Una nostra vergogna – La triste vicenda di Giommaria Angioy non è da ascrivere ad una delle tante colpe storiche commesse da noi Sardi nel tempo; è da ascrivere, piuttosto, ad una indicibile nostra vergogna collettiva, tanto è grande.

L’unico vero rivoluzionario sardo, il nostro Robespierre, che avrebbe potuto infiammare i Sardi alla ribellione dall’oppressivo governo regio straniero, guidarli contro la nobiltà parassita locale, e forse, a portarli all’indipendenza dal Piemonte sabaudo, l’abbiamo snobbato, abbandonato e fatto andar via in esilio a Parigi, dove è morto solo, e povero in canna.

Giommaria Angioy – Nacque a Bono il 21 ottobre 1751. Intraprese gli studi a Sassari e nel 1767 conseguì il magistero di Filosofia ed Arti. Trasferitosi a Cagliari, si laureò in utroque jure nel 1771. La sua grande stagione politica ebbe inizio all’indomani della fallita invasione francese nel 1793 e, soprattutto, dopo l’insurrezione del luglio 1794 che portò alla cacciata del vicerè piemontese e che diede tutto il potere alla Reale Udienza di cui divenne Giudice. In quel periodo il movimento patriottico si era diviso, grosso modo, in tre partiti: quello feudale conservatore, quello moderato e quello democratico riformista. Di quest’ultimo l’Angioy fu l’anima e il capo. In Sardegna la situazione era diventata drammatica: tutto il Logudoro era in armi contro i feudatari; Sassari, roccaforte dei baroni, era presa d’assalto e occupata. Il l3 febbraio 1796 l’Angioy fu nominato dal vicerè Filippo Vivalda suo Alternos con pieni poteri civili, giudiziari e militari, ed inviato nel Logudoro per calmare i disordini.

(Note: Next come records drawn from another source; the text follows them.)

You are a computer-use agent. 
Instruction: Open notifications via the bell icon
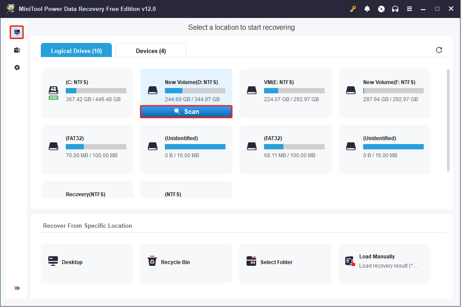click(x=367, y=8)
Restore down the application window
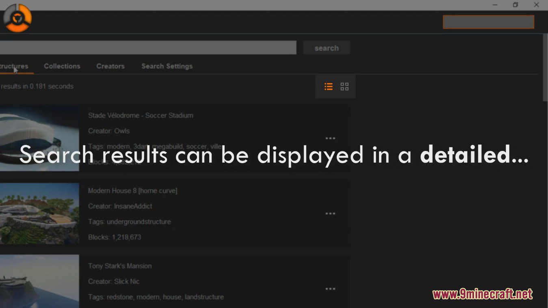548x308 pixels. 515,5
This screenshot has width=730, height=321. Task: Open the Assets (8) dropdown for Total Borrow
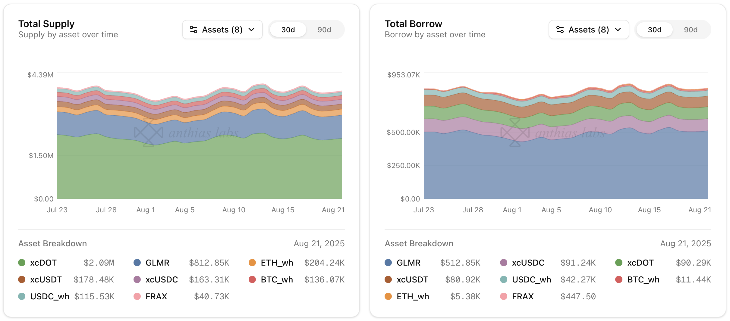click(589, 30)
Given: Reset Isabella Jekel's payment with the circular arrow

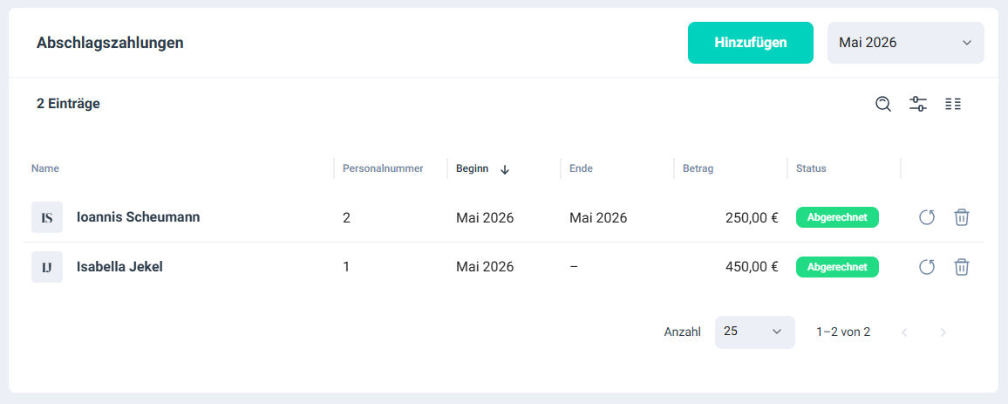Looking at the screenshot, I should click(926, 267).
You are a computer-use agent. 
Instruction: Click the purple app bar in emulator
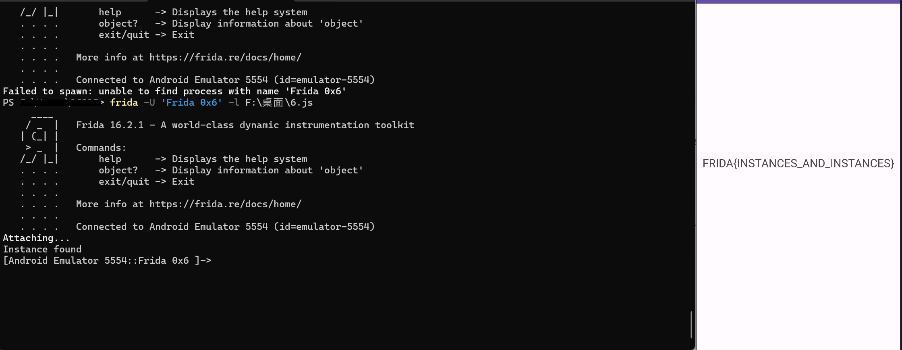(799, 2)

Arrivato a Sassari il giorno 28, acclamato dalla folla, diede subito disposizioni per aiutare la popolazione oppressa dalla miseria. Ma il suo impegno per reprimere gli abusi feudali indusse i feudatari sardi a screditarlo presso il vicerè Filippo Vivalda che si preparò a contrastarlo.

Fine della rivolta angioiana – Ormai isolato, Giommaria Angioy, con una piccola ma tenace schiera di fautori logudoresi, pensò allora di compiere una marcia dimostrativa sulla Capitale per ottenere l’esplicito riconoscimento dei diritti dei vassalli sardi. Pare che prima avesse intrattenuto stretti rapporti con agenti francesi al fine di consegnare l’isola alla Francia per costituire uno Stato sovrano sul modello della Repubblica d’Oltralpe. Purtroppo, l’armistizio di Cherasco tra Napoleone e Vittorio Amedeo II di Sardegna (III di Savoia) fece naufragare questo suo ambizioso progetto. La marcia antifeudale iniziò il 2 giugno con molto scalpore ma con poca organizzazione. A Macomer cominciarono le prime opposizioni da parte degli abitanti. L’8 giugno l’Angioy giunse a Oristano. A questo punto gli “Stamenti”, timorosi di un’azione rivoluzionaria, inoltrarono un’istanza al vicerè per la destituzione dell’Angioy da Alternos dichiarando lui e i suoi seguaci ribelli alla Monarchia.

L’esilio e la morte – Conosciuti i provvedimenti viceregi, molti abbandonarono l’Angioy, compresi gli Oristanesi i quali, irritati per i ripetuti saccheggi, scacciarono le scalmanate schiere angioiane disperdendole del tutto. Giommaria Angioy rientrò a Sassari la sera del 15 e decise di imbarcarsi l’indomani, giorno 16, a Portotorres per Aiaccio, rinunciando alla lotta armata contro le truppe regolari e volontarie mandategli contro dai delegati viceregi. Tra la fine di maggio ed i primi di giugno del 1797 riparò a Parigi dove visse e morì il 22 febbraio 1808.